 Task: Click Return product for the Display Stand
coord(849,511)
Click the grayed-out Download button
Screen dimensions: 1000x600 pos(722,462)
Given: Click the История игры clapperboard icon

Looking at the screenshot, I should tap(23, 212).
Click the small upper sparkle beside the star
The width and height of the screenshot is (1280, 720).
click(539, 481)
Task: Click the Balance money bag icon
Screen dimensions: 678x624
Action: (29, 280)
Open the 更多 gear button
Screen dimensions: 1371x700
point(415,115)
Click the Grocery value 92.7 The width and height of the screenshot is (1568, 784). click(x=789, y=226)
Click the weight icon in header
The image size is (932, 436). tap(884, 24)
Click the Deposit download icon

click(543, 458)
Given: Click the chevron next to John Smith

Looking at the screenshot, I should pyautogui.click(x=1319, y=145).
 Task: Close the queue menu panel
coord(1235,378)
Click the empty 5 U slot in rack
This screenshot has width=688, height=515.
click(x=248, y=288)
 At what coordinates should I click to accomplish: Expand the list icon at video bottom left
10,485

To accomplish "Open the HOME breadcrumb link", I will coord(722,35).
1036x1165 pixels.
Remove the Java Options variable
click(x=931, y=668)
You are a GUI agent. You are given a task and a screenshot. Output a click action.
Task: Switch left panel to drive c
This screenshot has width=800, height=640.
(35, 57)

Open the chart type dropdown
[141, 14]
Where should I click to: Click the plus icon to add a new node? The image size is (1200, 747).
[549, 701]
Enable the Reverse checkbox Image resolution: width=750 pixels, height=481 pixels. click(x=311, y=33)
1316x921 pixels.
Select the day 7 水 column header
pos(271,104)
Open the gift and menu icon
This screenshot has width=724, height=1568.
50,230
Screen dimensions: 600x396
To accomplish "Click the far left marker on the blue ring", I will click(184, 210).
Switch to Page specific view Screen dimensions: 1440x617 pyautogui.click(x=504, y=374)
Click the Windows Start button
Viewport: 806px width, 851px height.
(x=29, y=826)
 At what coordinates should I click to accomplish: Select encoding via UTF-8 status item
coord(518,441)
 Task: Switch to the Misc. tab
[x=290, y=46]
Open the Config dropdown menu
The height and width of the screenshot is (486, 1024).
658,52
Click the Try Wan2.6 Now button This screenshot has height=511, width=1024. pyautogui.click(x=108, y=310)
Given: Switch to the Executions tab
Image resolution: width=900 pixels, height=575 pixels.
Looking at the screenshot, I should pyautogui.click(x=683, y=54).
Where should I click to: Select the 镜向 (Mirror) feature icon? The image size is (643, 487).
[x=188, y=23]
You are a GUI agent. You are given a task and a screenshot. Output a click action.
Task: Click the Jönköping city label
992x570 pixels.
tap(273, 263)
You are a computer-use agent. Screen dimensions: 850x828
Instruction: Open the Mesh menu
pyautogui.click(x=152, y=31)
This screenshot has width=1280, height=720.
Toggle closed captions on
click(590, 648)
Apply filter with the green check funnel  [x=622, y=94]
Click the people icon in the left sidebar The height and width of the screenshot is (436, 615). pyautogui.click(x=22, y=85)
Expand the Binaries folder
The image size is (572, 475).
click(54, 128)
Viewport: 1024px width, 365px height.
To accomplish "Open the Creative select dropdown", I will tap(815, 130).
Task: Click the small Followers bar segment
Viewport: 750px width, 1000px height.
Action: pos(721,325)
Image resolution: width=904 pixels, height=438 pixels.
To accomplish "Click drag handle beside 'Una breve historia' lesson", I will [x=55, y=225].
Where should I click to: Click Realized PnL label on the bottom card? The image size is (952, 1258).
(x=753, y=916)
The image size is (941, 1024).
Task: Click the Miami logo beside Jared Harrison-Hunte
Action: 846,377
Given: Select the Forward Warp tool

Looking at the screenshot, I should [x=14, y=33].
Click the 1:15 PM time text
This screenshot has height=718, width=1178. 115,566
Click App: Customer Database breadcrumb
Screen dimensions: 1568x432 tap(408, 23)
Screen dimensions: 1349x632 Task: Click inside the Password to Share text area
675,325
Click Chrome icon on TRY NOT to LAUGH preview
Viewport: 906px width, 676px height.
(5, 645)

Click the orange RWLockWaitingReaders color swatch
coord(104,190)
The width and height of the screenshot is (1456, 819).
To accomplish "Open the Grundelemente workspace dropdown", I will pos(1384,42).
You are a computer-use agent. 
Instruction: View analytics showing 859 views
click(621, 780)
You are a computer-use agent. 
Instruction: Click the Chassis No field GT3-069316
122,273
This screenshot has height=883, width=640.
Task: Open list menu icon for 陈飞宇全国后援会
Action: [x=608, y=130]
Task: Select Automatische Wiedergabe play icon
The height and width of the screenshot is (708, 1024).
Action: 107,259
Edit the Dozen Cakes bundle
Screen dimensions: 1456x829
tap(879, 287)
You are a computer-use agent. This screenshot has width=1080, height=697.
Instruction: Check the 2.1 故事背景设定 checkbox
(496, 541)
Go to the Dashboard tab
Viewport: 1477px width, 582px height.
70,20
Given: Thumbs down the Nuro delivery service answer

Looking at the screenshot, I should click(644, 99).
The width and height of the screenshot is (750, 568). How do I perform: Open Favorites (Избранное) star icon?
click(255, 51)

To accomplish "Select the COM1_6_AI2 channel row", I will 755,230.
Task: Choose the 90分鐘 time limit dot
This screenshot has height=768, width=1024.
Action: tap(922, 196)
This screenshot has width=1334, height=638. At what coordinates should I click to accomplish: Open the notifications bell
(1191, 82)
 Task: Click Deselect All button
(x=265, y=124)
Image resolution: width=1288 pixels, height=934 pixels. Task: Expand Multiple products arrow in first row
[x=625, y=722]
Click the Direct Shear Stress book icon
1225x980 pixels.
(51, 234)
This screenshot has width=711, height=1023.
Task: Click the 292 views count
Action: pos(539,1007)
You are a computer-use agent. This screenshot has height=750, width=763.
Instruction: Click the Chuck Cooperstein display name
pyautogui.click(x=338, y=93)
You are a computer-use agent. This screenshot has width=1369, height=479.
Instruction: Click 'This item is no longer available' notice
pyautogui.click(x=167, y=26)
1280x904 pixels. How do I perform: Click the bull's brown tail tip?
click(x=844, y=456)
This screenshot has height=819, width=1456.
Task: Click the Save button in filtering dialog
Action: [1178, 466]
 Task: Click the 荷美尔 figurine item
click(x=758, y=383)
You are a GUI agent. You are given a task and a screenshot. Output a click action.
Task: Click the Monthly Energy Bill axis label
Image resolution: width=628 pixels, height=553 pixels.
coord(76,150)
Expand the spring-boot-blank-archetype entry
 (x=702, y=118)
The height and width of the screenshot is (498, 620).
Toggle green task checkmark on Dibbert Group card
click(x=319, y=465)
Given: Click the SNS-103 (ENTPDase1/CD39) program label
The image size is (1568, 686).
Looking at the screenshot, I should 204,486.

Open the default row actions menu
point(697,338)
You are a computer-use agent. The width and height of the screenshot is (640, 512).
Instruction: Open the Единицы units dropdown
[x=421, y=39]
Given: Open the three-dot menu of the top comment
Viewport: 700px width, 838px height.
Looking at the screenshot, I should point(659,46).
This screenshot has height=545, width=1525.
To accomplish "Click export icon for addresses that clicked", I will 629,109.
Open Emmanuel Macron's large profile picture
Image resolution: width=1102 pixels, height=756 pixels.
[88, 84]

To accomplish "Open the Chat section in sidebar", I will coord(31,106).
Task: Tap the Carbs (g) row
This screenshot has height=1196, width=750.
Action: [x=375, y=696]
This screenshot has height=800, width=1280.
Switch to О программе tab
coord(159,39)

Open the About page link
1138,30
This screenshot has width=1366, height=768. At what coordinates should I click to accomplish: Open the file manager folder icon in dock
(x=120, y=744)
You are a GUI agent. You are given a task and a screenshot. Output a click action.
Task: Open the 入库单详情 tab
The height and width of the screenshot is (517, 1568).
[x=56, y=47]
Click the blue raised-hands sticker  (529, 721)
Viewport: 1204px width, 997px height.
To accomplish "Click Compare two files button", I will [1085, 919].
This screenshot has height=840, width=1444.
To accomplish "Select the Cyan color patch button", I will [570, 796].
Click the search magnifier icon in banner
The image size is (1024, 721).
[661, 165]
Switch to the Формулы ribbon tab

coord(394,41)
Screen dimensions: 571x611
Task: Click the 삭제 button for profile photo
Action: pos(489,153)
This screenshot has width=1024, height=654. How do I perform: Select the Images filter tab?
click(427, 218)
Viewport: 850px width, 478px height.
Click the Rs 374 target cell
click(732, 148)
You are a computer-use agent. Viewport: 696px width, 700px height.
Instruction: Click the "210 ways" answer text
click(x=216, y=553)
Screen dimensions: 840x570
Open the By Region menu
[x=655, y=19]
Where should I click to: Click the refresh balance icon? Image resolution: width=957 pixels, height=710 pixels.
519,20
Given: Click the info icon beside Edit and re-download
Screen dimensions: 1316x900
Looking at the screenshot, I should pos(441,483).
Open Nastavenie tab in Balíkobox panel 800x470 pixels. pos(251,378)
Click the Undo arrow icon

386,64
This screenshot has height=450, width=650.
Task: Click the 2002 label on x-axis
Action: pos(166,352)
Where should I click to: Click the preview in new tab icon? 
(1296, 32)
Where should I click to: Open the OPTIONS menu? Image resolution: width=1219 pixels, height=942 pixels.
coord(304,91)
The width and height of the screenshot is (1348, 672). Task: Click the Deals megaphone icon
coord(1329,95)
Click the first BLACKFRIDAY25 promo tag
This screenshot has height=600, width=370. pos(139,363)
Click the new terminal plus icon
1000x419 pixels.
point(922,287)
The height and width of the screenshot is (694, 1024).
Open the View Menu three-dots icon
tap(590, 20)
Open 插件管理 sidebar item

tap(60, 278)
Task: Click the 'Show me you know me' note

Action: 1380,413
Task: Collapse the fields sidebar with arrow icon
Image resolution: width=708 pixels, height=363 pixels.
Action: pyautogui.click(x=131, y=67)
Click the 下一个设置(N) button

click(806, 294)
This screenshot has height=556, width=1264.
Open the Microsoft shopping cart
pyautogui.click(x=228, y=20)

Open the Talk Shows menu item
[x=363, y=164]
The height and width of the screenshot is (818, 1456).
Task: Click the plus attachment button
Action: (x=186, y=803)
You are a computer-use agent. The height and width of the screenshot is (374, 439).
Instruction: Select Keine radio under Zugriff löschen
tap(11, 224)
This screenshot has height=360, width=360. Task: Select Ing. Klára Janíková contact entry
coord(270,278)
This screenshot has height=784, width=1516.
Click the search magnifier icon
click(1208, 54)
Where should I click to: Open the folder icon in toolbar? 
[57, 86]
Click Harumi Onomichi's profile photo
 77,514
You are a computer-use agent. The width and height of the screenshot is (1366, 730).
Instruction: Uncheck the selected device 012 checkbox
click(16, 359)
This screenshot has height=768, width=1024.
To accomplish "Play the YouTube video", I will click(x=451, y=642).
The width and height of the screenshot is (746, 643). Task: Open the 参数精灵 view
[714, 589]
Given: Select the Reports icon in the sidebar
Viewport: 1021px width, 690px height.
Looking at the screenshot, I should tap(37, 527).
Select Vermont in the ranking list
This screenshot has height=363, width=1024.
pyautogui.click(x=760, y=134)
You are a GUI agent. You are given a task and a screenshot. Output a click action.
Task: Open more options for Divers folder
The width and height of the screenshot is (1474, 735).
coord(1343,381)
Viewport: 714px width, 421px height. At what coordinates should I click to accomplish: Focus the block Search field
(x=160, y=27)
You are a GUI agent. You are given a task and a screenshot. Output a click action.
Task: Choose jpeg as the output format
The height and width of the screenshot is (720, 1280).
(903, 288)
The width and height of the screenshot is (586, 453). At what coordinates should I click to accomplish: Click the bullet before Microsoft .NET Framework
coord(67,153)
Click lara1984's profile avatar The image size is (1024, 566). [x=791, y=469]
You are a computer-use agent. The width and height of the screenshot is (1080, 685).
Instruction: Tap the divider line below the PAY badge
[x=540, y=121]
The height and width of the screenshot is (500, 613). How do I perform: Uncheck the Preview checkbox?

Description of the task: What lines in the data hold the word "blue"? Return them.

Solved problem:
To accomplish "Click the far left marker on the blue ring", I will click(184, 210).
Click the blue raised-hands sticker  (529, 721)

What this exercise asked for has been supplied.